Saved data entries
---
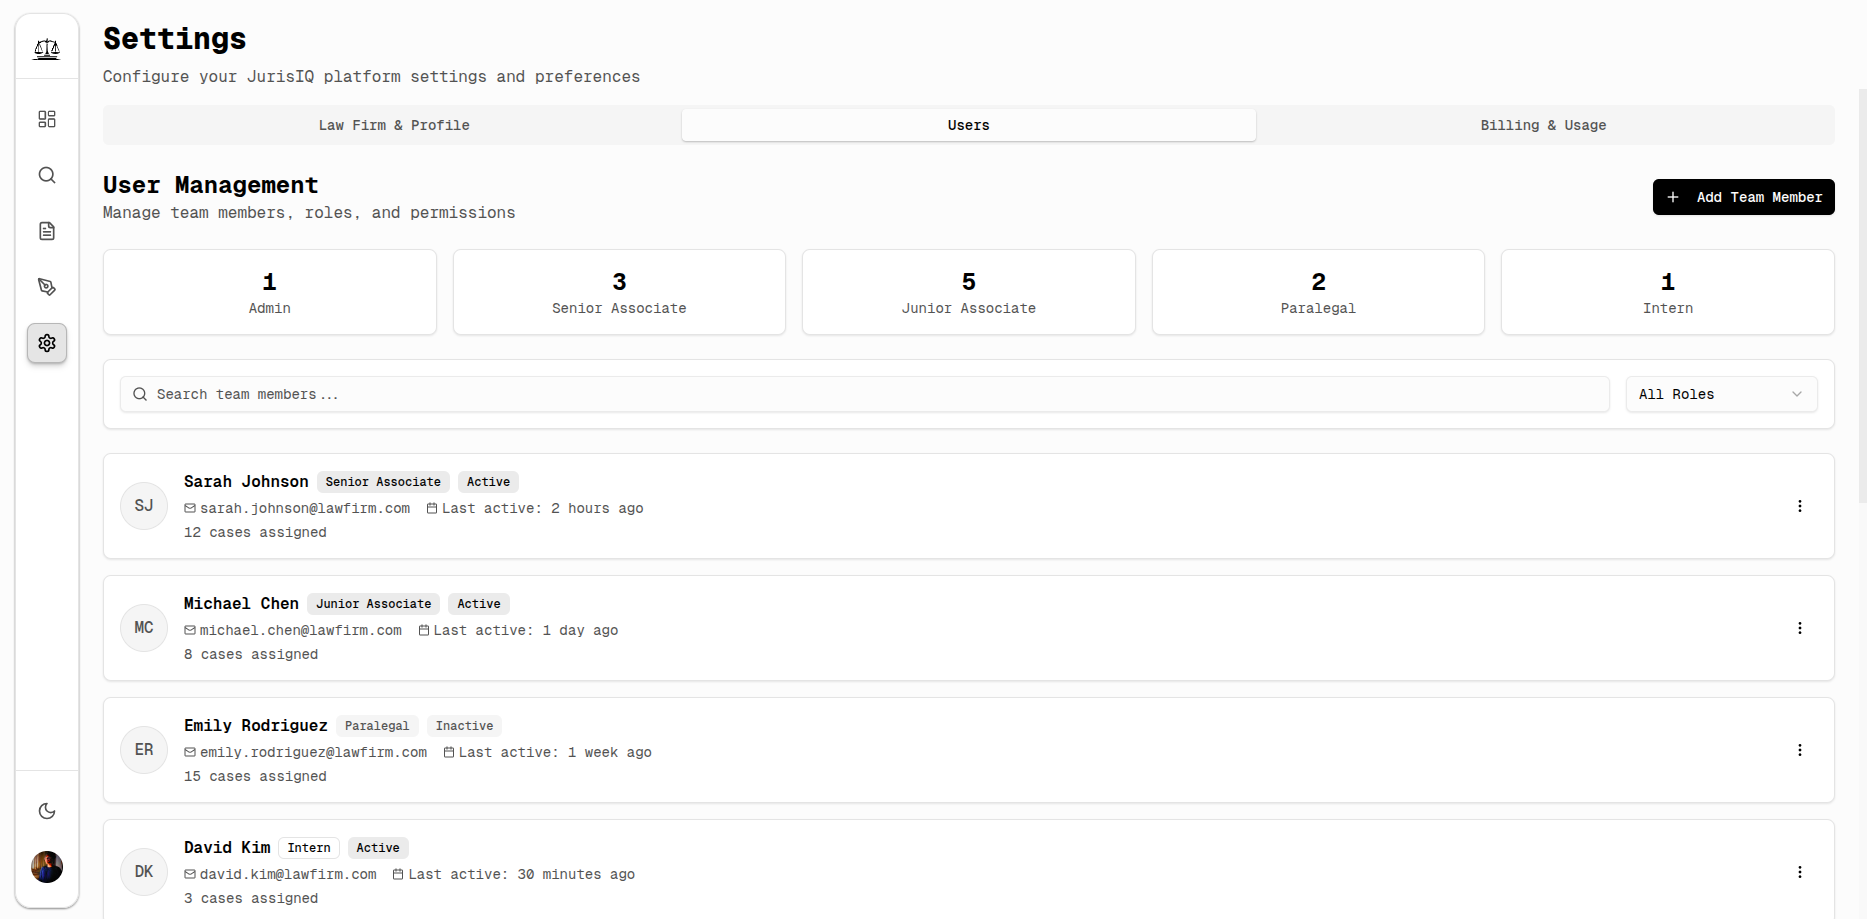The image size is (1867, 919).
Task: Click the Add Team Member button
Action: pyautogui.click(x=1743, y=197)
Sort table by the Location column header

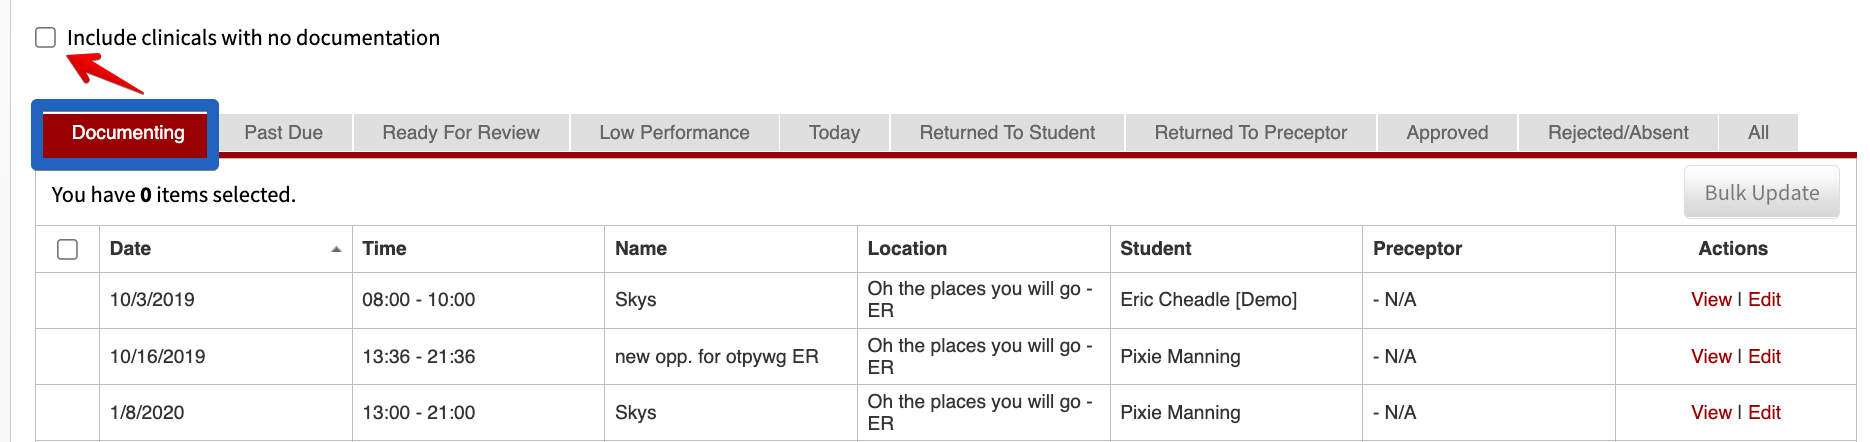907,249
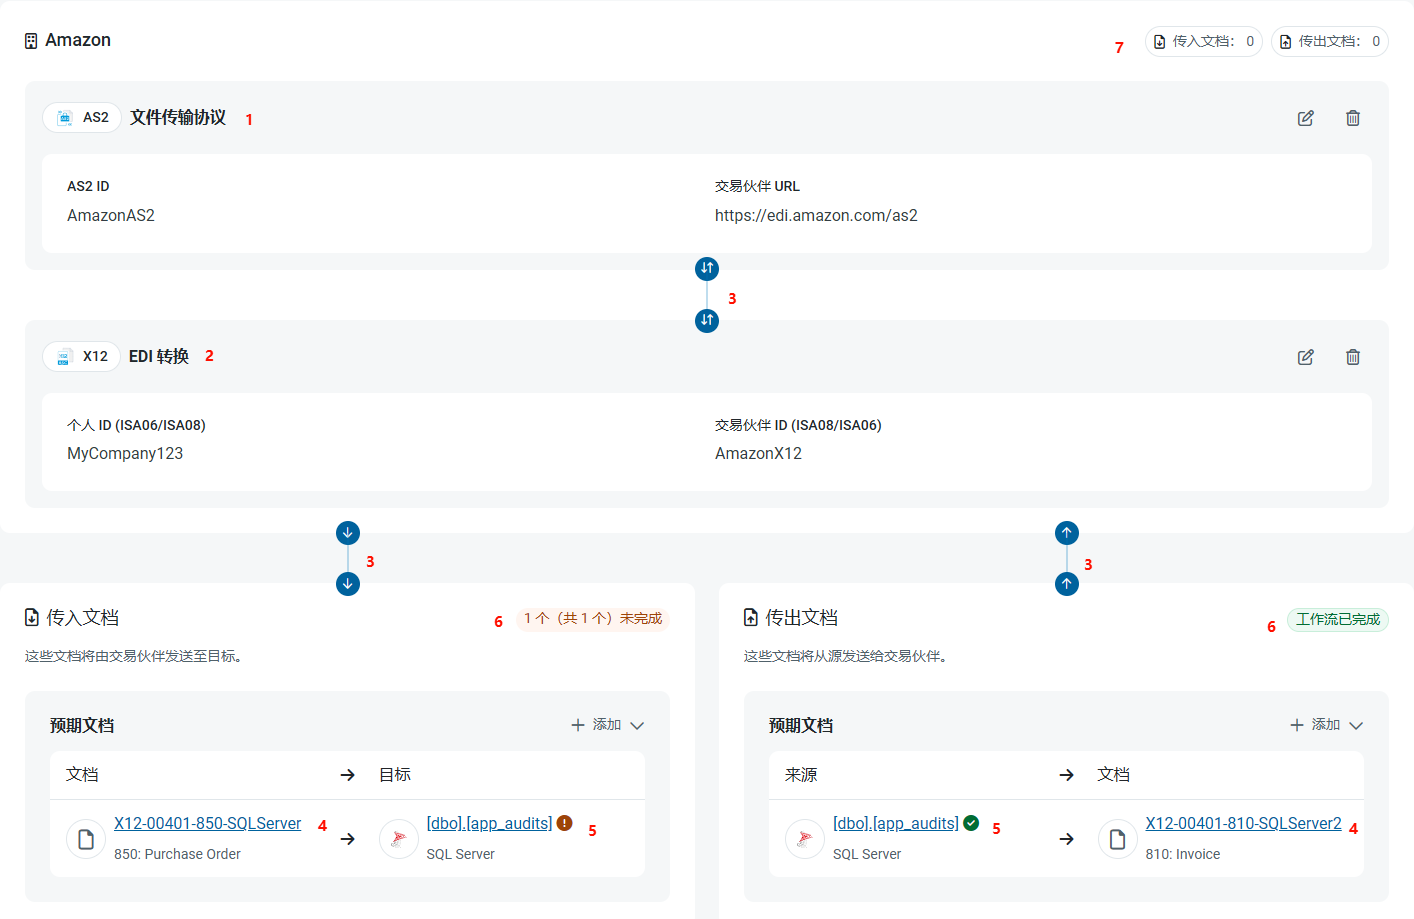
---
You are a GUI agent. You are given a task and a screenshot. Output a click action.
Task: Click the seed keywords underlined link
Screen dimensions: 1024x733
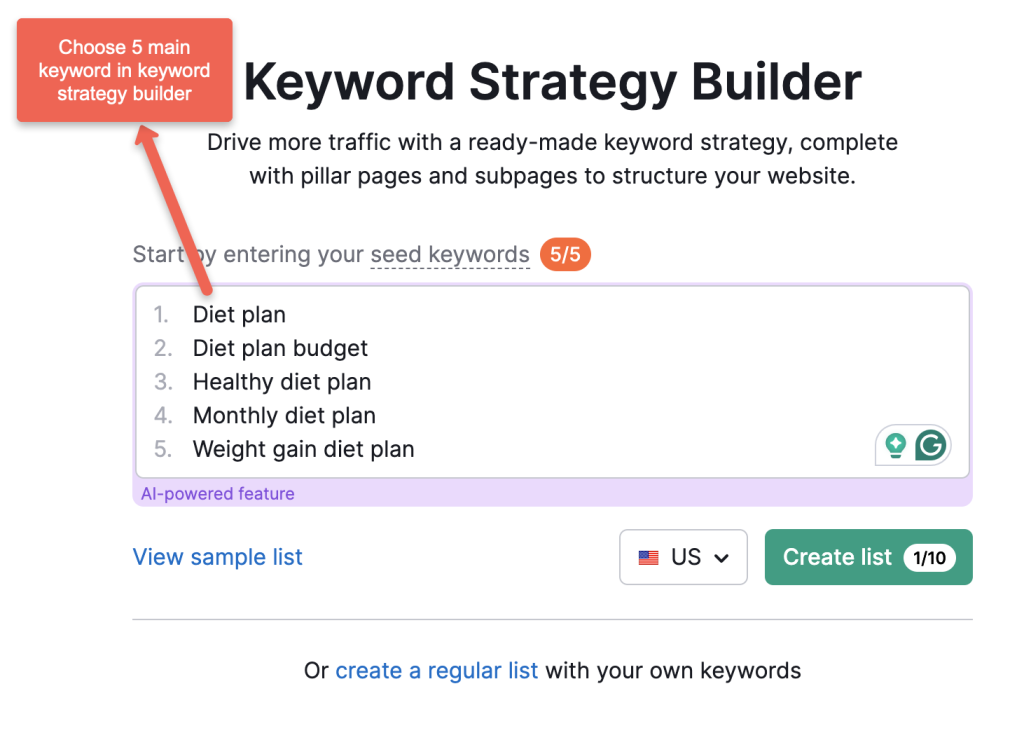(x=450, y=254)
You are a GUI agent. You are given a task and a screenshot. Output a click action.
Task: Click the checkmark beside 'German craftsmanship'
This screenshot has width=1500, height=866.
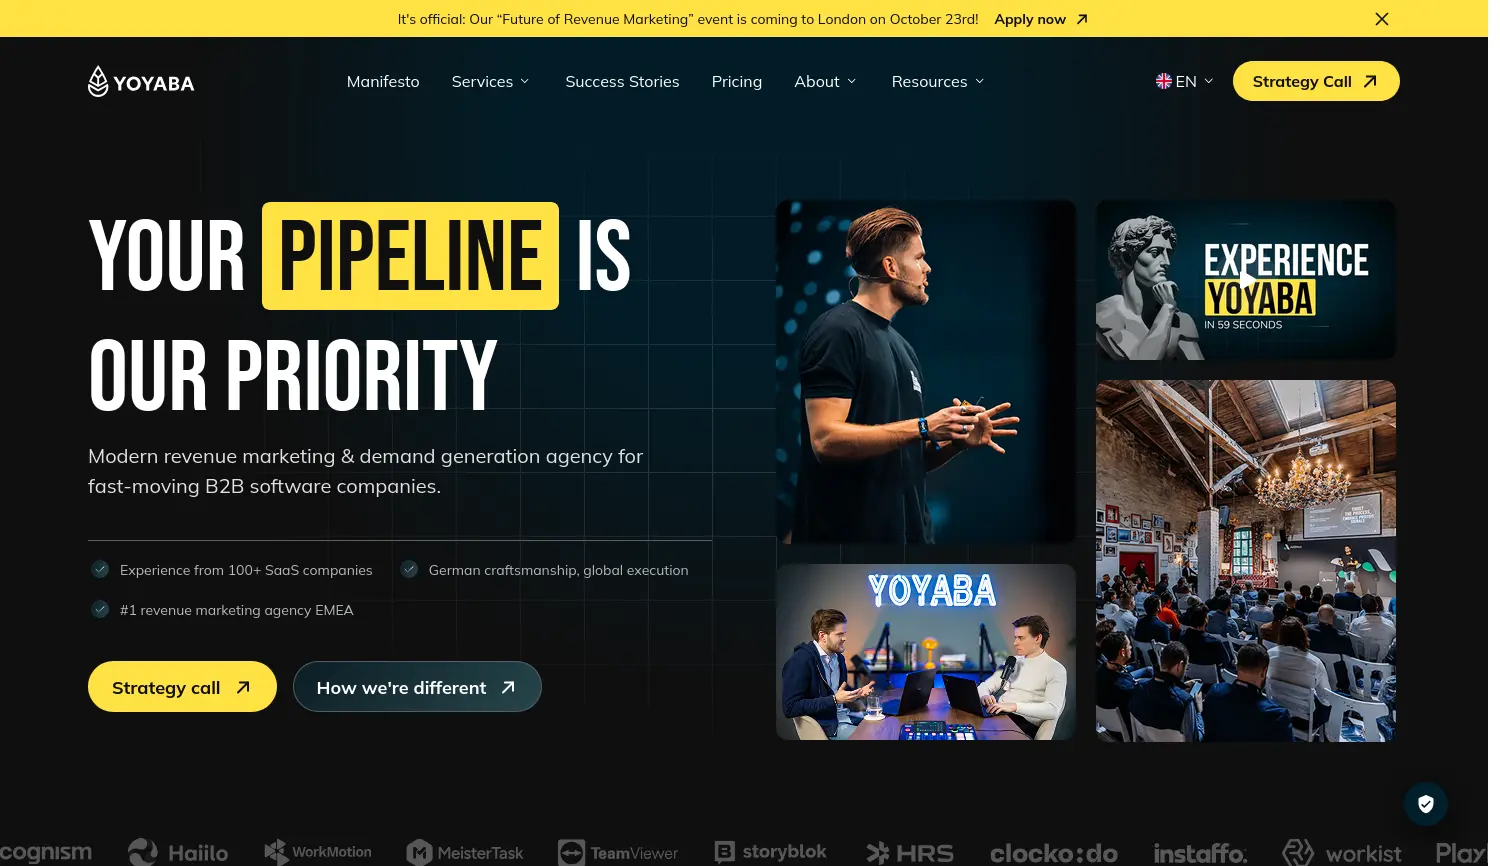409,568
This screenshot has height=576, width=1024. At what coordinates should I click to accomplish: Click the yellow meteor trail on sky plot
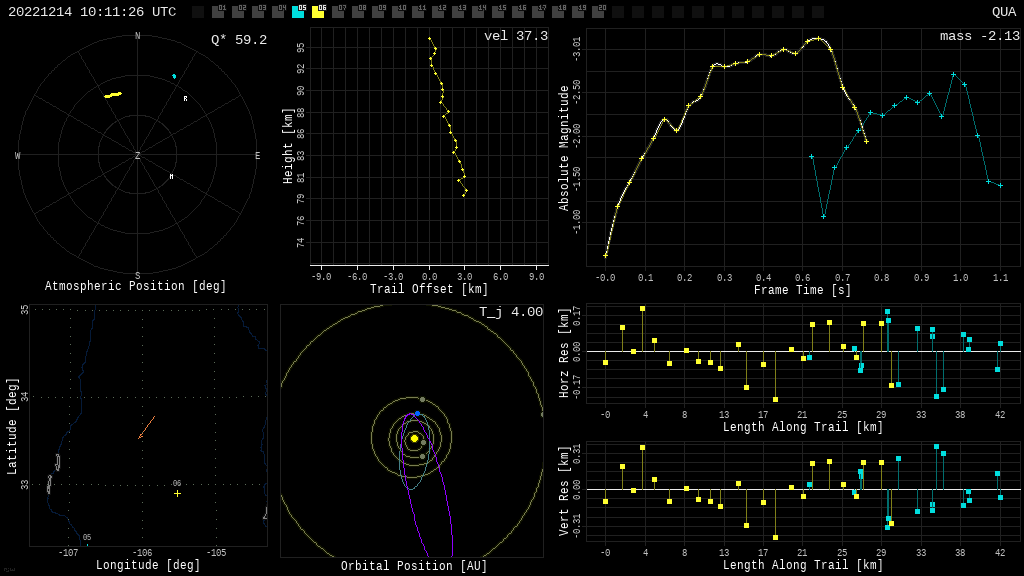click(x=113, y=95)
---
* [TASK BRIEF]: Transcribe only this stretch of the data: the line with "Task: Click the seed keywords underlined link", the line with "Task: Click the checkmark", and every line in between. Leave out the pictures.

* [SOLVED EXERCISE]:
Task: Click the seed keywords underlined link
Screen dimensions: 1024x733
(x=450, y=254)
You are a GUI agent. You are given a task and a screenshot. Output a click action.
Task: Click the checkmark beside 'German craftsmanship'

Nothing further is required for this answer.